Key points for dedicated Langchain instrumentors:

  • Directly instrument Langchain operations, providing traces from Langchain’s perspective.
  • Requires installing the respective instrumentation package (e.g., openinference-instrumentation-langchain or opentelemetry-instrumentation-langchain for OpenLLMetry).

3. Utilizing Langchain’s Native OpenTelemetry Export (Advanced)

Langchain itself can be configured to export OpenTelemetry traces. If you set this up and configure Langchain to send traces to an OpenTelemetry collector endpoint that LangWatch is also configured to receive from (or if LangWatch is your OTLP endpoint), then LangWatch can ingest these natively generated Langchain traces.

Setup (Conceptual):

  1. Configure Langchain for OpenTelemetry export. This usually involves setting environment variables:
    export LANGCHAIN_TRACING_V2=true
    export LANGCHAIN_ENDPOINT= # Your OTLP gRPC endpoint (e.g., http://localhost:4317)
    # Potentially other OTEL_EXPORTER_OTLP_* variables for more granular control
    
  2. Initialize LangWatch: langwatch.setup().
# This example assumes Langchain is configured via environment variables
# to send OTel traces to an endpoint LangWatch can access.
import langwatch
from langchain_openai import ChatOpenAI
from langchain.prompts import ChatPromptTemplate
from langchain.schema import StrOutputParser
import os
import asyncio

langwatch.setup() # LangWatch is ready to receive OTel traces

model = ChatOpenAI()
prompt = ChatPromptTemplate.from_messages([
    ("system", "You are brief."), ("human", "{question}")]
)
runnable = prompt | model | StrOutputParser()

@langwatch.trace(name="Langchain - Native OTel Export") # Optional: group Langchain traces
async def handle_message_native_otel(user_question: str):
    response = await runnable.ainvoke({"question": user_question})
    return response

async def main_native_otel():
    if not os.getenv("OPENAI_API_KEY") or not os.getenv("LANGCHAIN_TRACING_V2") == "true":
        print("Required env vars (OPENAI_API_KEY, LANGCHAIN_TRACING_V2='true') not set.
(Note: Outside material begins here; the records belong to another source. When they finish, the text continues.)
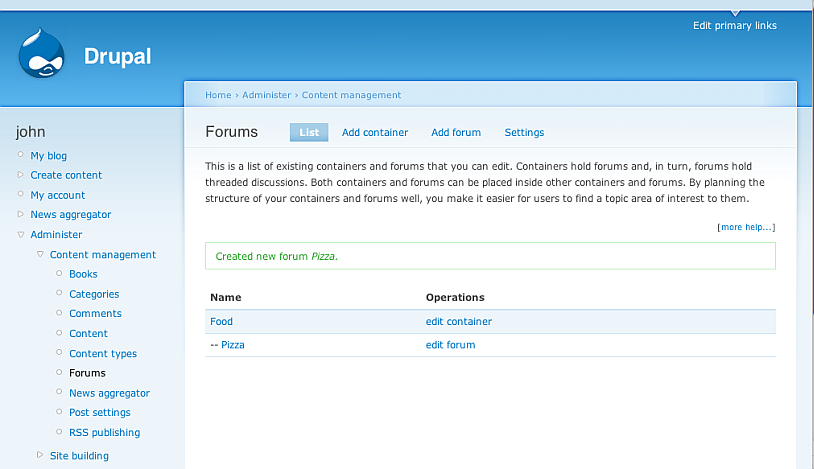Open the more help link
814x469 pixels.
pos(746,227)
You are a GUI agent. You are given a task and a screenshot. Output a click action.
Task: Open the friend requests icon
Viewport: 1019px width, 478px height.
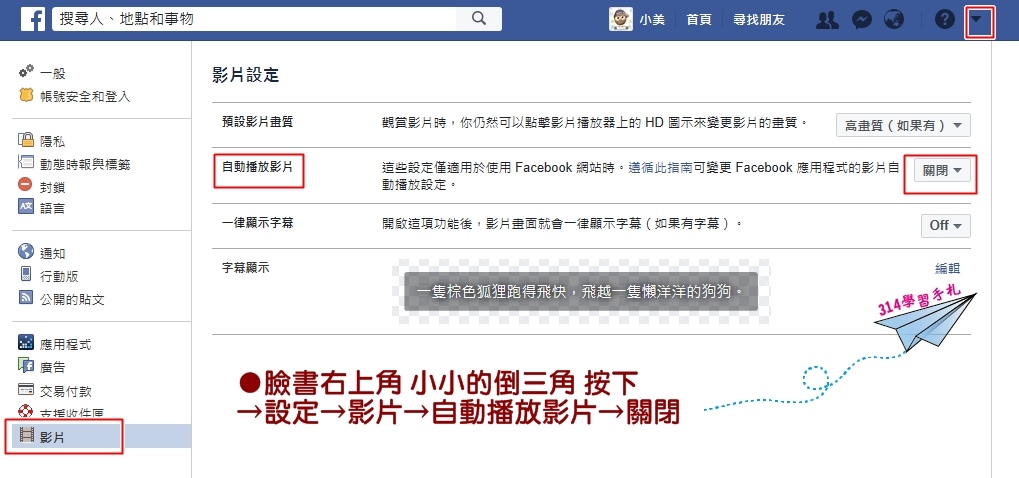(827, 19)
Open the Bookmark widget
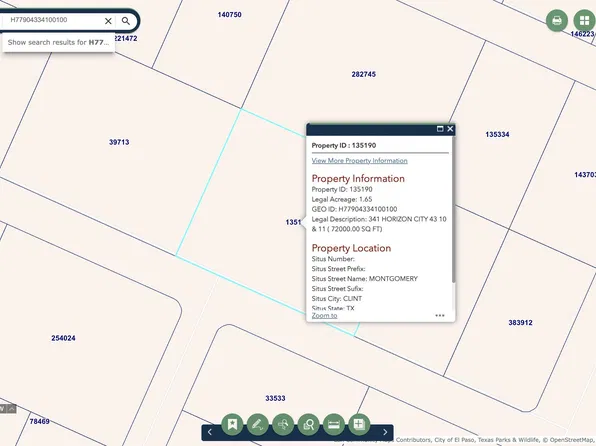 tap(232, 425)
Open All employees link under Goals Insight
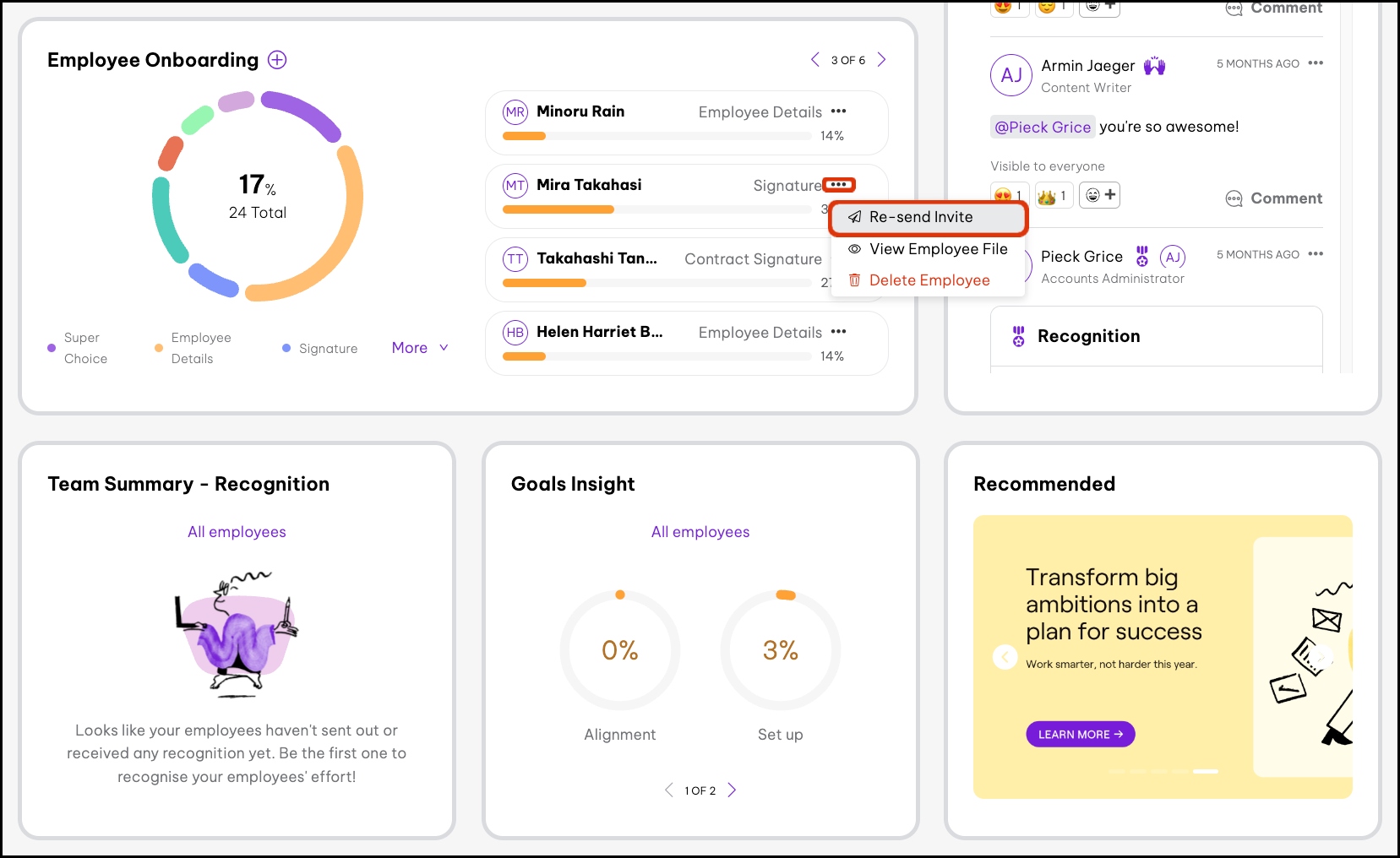Image resolution: width=1400 pixels, height=858 pixels. point(700,532)
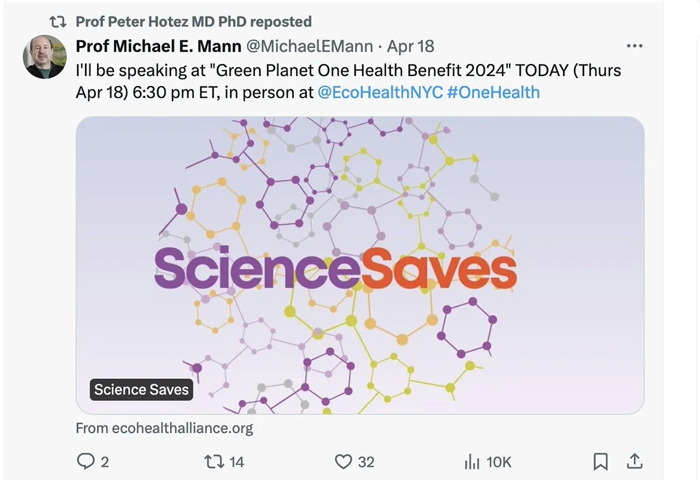Open the Apr 18 timestamp link

[x=410, y=46]
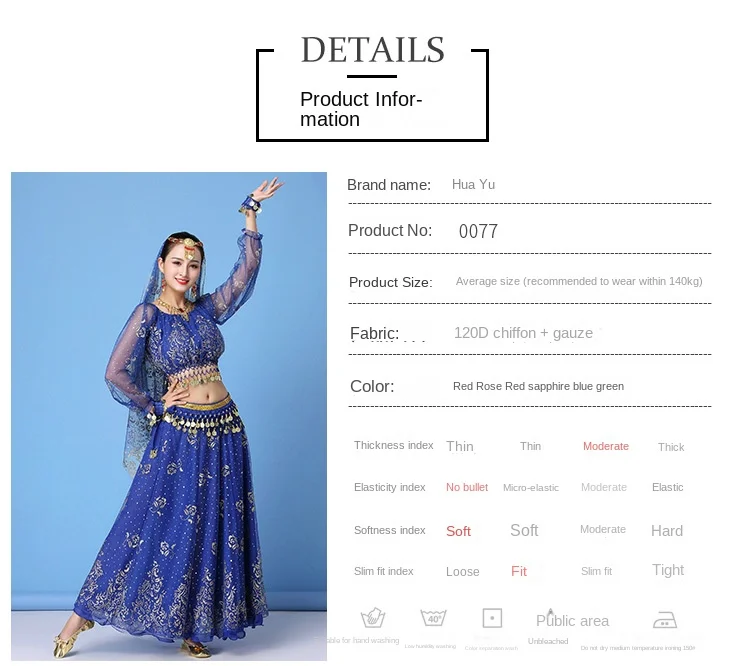Click the Product Information title
Screen dimensions: 750x666
(x=361, y=109)
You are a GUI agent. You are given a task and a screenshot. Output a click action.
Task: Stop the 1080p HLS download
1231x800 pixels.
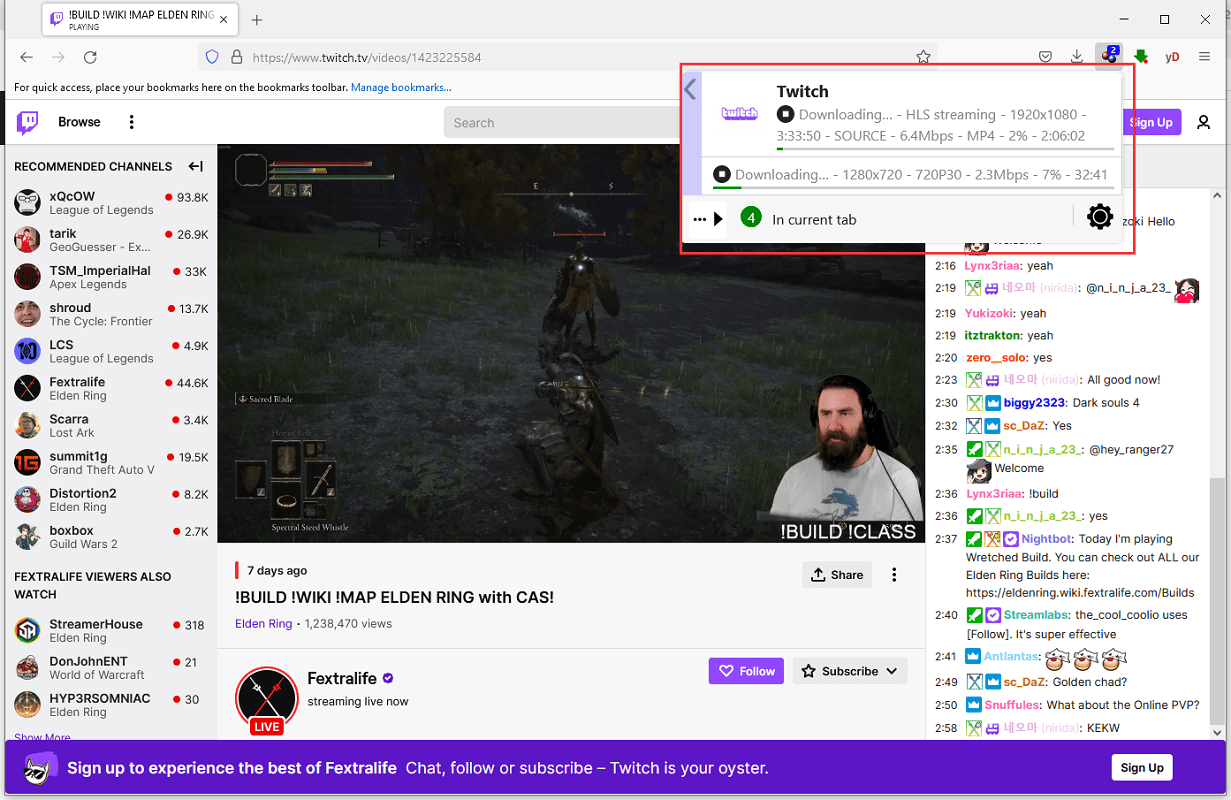click(785, 113)
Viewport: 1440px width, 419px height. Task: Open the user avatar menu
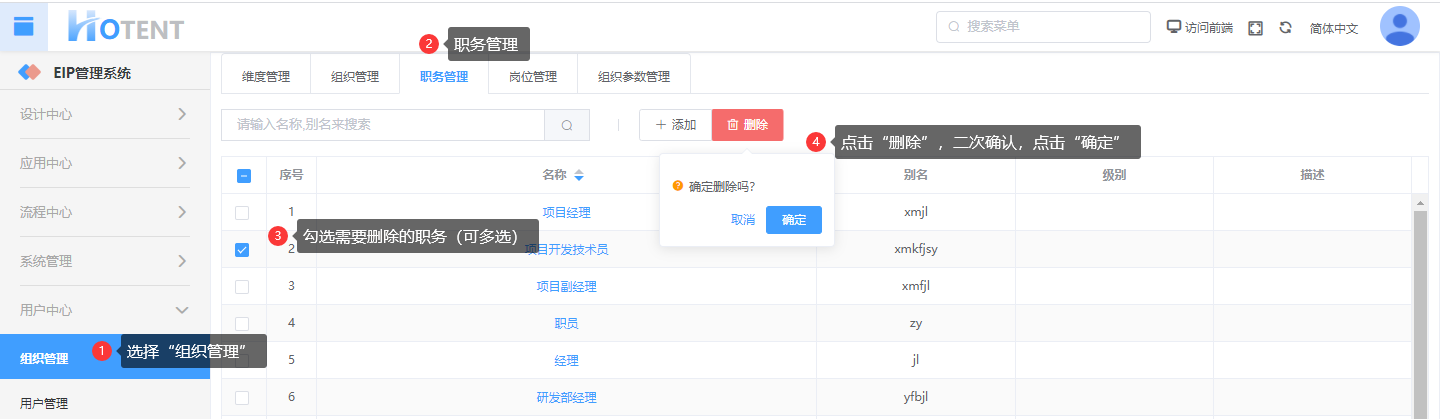1399,27
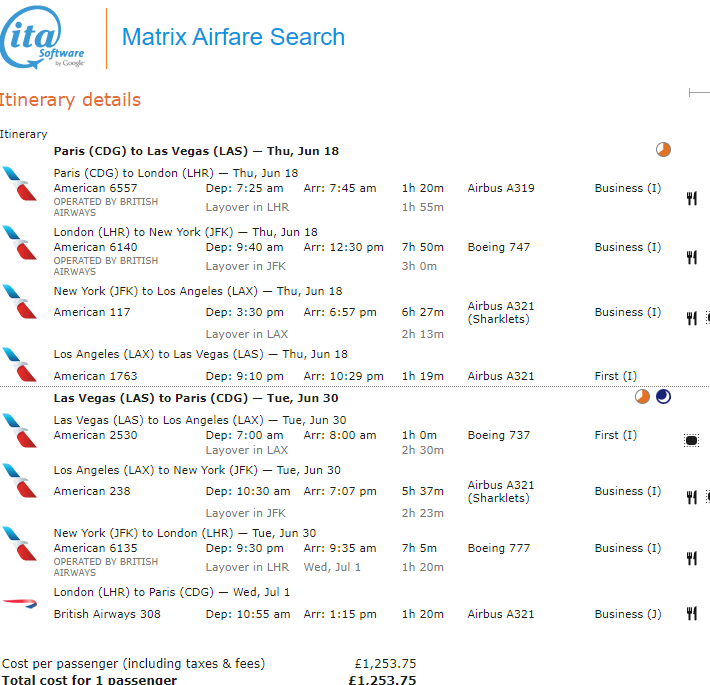This screenshot has height=685, width=710.
Task: Click meal icon for British Airways 308
Action: [691, 614]
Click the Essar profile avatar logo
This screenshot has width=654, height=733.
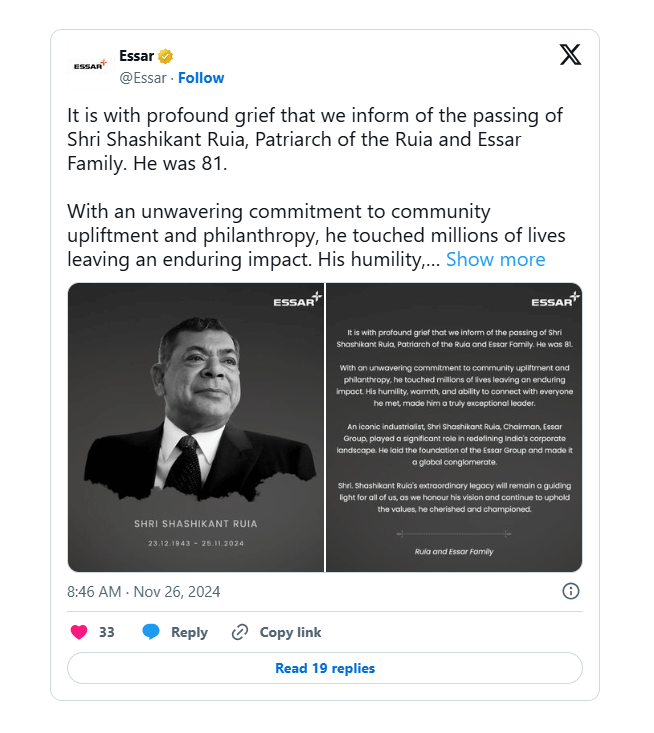point(89,66)
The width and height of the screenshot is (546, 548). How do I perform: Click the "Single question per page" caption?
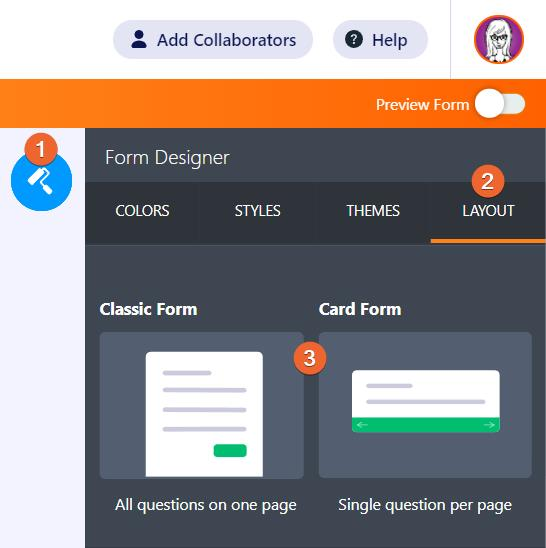click(425, 505)
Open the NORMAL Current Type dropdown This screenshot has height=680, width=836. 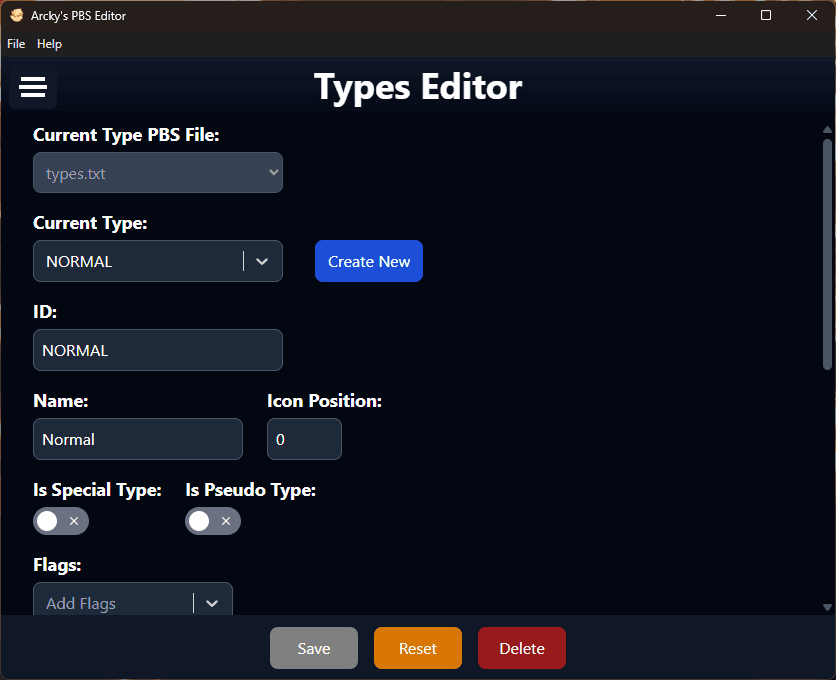[140, 261]
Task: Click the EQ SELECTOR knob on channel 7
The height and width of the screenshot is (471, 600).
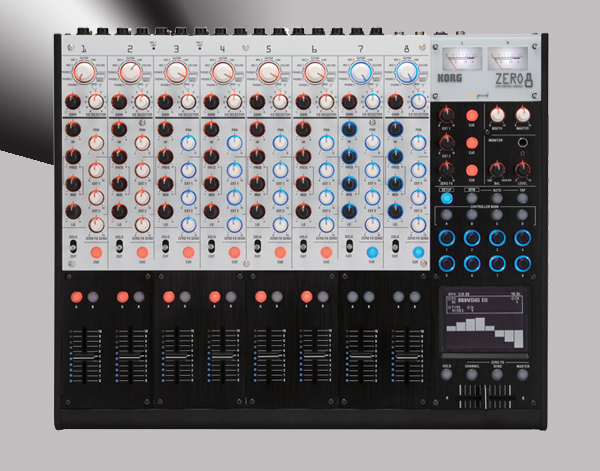Action: 370,101
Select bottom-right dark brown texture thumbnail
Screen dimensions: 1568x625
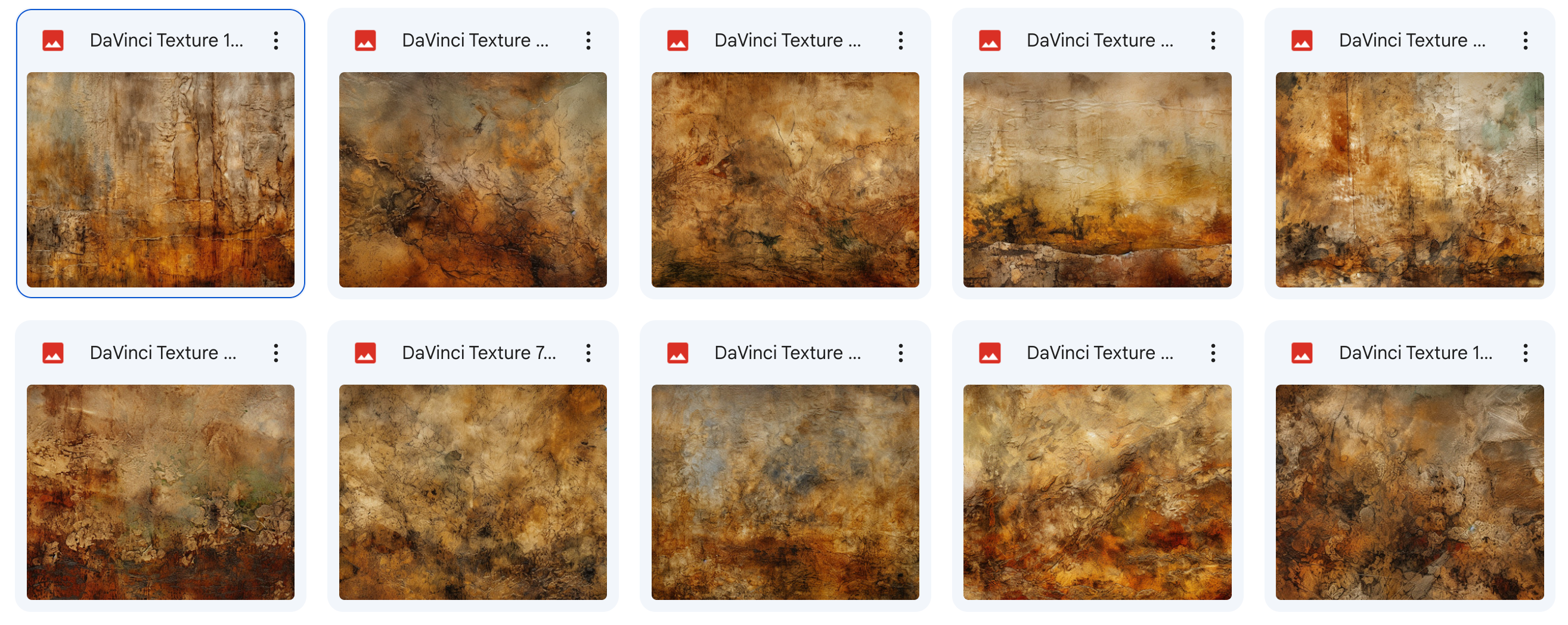pos(1409,492)
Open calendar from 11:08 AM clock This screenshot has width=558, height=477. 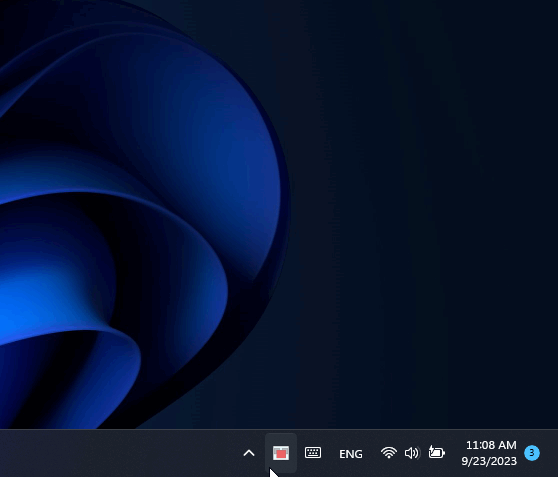[491, 445]
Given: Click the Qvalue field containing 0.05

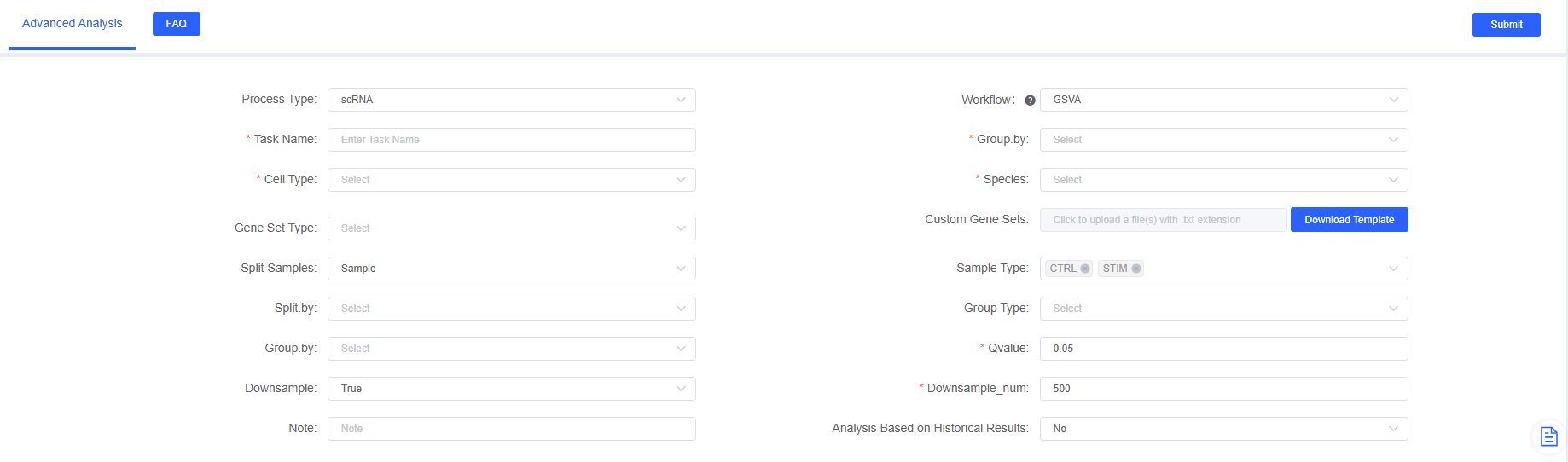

Skipping native OTel.")
        return
    response = await handle_message_native_otel("Tell me about Langchain OTel export itself.")
    print(f"AI (Native OTel): {response}")

if __name__ == "__main__":
    asyncio.run(main_native_otel())

Key points for Langchain’s native OTel export:

  • LangWatch acts as a backend/collector for OpenTelemetry traces generated directly by Langchain.
  • Requires careful configuration of Langchain’s environment variables.
  • The level of detail depends on Langchain’s native OpenTelemetry instrumentation quality.

Which Approach to Choose?

  • LangWatch’s Langchain Callback Handler (Recommended): Provides the richest, most Langchain-aware traces directly integrated with LangWatch’s tracing context. Ideal for most users.
  • Dedicated Langchain Instrumentors (OpenInference, OpenLLMetry): Good alternatives if you prefer an explicit instrumentor pattern for Langchain itself or are standardizing on these specific OpenTelemetry ecosystems.
  • Langchain’s Native OTel Export (Advanced): Suitable if you have an existing OpenTelemetry collection infrastructure and want Langchain to be another OTel-compliant source.

For the best Langchain-specific observability within LangWatch, the Langchain Callback Handler is the generally recommended approach, with dedicated Langchain Instrumentors as strong alternatives for instrumentor-based setups.